Together, these four "daily minimum requirements" will help us reach our goal of full conversion the way the Lord intends. They will empower us with a truly motivating faith to live the gospel and share the gospel. Our commitment to our Savior will be so securely embedded in our hearts that it will have become who we are, not just what we do.

Let me close by again encouraging each of us to recommit our lives to the Lord -- to serve and obey Him and thereby become like Him. And to do so at the start of this new semester so that our development and progression of both mind and spirit will continue as our prophet has challenged us. As President Harold B. Lee has stated,

"One is converted when he sees with his eyes what he ought to see; when he hears with his ears what he ought to hear; and when he understands with his heart what he ought to understand. And what we ought to see, hear, and understand is truth -- eternal truth -- and then practice it. [This] is conversion." (President Harold B. Lee, "When your Heart Tells You Things Your Mind Does Not Know", New Era, June 2002, p. 46.)
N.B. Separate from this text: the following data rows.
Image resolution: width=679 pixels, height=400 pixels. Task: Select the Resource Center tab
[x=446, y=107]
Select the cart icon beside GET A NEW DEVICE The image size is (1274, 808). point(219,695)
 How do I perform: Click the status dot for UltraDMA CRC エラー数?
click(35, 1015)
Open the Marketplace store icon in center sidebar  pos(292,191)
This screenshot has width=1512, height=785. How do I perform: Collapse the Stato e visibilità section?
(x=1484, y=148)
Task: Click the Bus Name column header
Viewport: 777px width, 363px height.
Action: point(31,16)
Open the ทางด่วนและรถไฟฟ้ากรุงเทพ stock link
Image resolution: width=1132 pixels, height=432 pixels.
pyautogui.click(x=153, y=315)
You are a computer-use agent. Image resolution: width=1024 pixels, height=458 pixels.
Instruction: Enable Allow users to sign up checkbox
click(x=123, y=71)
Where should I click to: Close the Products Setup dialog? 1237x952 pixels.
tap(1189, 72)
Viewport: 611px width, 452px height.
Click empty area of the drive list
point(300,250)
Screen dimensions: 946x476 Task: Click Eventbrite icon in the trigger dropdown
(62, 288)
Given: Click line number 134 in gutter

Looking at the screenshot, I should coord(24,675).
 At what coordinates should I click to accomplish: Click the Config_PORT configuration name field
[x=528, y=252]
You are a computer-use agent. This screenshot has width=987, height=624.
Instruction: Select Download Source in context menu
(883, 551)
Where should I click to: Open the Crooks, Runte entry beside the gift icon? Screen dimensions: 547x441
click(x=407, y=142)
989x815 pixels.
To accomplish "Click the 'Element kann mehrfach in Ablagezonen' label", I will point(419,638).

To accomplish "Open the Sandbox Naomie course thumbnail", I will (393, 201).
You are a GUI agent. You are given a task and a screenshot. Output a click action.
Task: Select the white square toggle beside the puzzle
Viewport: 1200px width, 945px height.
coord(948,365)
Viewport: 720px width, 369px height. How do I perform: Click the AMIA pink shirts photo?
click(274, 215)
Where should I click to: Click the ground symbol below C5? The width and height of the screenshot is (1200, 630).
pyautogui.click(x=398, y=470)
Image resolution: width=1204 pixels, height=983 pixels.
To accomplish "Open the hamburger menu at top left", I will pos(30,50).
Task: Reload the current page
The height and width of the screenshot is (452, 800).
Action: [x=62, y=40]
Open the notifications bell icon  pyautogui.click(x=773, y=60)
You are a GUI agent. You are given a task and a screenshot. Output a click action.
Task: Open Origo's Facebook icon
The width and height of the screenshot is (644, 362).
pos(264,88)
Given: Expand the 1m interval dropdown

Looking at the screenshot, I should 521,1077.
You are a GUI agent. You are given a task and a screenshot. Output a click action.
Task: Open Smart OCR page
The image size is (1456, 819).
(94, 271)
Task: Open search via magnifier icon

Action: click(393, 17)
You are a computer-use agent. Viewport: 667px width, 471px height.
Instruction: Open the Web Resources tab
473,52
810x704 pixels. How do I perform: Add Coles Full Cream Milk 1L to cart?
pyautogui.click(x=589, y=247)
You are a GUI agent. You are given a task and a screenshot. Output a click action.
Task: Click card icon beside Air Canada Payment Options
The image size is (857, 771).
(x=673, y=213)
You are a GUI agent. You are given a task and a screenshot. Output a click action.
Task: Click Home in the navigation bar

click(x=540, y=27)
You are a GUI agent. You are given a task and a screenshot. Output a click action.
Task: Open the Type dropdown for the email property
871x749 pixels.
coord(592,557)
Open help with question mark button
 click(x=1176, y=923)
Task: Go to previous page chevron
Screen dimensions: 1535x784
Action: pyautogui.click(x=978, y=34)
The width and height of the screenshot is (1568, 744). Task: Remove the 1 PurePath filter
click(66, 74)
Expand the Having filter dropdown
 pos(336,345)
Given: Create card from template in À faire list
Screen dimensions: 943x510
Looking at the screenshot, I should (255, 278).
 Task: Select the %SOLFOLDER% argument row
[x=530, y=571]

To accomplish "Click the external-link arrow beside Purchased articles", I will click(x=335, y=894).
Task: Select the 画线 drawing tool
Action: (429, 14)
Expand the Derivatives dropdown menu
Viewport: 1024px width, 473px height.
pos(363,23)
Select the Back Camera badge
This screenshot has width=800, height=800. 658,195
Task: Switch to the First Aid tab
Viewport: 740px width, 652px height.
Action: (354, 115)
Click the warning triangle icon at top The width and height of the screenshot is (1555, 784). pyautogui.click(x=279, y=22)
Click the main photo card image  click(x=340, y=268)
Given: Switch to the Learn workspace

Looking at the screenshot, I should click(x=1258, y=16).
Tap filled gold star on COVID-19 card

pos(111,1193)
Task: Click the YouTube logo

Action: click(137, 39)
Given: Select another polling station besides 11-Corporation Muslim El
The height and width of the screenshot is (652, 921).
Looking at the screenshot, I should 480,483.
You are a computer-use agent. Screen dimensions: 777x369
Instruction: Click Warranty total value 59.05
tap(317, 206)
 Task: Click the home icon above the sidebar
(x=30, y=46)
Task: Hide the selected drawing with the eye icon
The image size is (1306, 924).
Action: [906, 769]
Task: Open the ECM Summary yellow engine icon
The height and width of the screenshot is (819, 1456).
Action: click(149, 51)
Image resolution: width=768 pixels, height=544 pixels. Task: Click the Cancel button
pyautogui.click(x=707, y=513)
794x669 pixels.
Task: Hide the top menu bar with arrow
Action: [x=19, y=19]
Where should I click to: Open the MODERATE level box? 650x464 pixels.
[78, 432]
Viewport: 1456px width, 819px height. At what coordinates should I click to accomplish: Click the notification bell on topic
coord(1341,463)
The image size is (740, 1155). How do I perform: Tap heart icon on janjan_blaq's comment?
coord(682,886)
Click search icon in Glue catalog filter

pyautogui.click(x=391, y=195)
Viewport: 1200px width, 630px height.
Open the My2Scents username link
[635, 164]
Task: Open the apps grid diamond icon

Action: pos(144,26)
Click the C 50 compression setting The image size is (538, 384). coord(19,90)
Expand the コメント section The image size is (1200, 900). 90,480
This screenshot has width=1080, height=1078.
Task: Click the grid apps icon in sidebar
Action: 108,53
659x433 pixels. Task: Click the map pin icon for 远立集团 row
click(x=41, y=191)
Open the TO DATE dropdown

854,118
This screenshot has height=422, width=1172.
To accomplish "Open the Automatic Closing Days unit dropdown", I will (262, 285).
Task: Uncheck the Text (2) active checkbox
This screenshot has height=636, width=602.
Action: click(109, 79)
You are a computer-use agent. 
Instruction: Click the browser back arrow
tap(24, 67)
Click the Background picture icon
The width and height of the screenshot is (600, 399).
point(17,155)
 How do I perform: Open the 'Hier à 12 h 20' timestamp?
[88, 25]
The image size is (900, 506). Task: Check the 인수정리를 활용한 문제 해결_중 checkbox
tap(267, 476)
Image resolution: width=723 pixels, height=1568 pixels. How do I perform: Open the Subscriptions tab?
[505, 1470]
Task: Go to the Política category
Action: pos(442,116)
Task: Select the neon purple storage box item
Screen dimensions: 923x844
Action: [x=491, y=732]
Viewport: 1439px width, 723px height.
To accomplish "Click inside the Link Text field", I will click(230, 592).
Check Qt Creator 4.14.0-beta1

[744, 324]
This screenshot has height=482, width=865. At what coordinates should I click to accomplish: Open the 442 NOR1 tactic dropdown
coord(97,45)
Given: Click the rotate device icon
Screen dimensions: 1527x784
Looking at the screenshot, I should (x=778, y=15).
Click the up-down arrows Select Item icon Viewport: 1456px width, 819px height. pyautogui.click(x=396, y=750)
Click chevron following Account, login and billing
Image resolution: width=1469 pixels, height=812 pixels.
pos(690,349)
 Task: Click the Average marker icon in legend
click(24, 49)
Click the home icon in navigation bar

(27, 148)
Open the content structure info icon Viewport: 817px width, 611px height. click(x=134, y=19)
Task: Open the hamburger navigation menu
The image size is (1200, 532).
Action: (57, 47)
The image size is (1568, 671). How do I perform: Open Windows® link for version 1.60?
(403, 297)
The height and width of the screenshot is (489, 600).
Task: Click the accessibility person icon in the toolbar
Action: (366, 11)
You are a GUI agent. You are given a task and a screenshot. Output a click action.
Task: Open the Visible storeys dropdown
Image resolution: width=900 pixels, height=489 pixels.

We are all sons and daughters of God. He loves us and wants us to be happy. But He knows that true happiness comes not just from gaining a testimony of the Savior and His Atonement, but from settling in our hearts our commitment to follow Him and obey His commandments. I know that it is our divine destiny to become fully converted, so that we can be like Him and inherit all power and all glory.

I also know that through following our prophet's counsel each day, and pursuing those four daily minimum requirements, we can become truly converted. As each day we obtain and implement doctrine, we will recognize and receive the promised blessings that follow, and will humbly acknowledge that those blessings come from God. May we each be so blessed is my prayer, in the name of Jesus Christ, amen.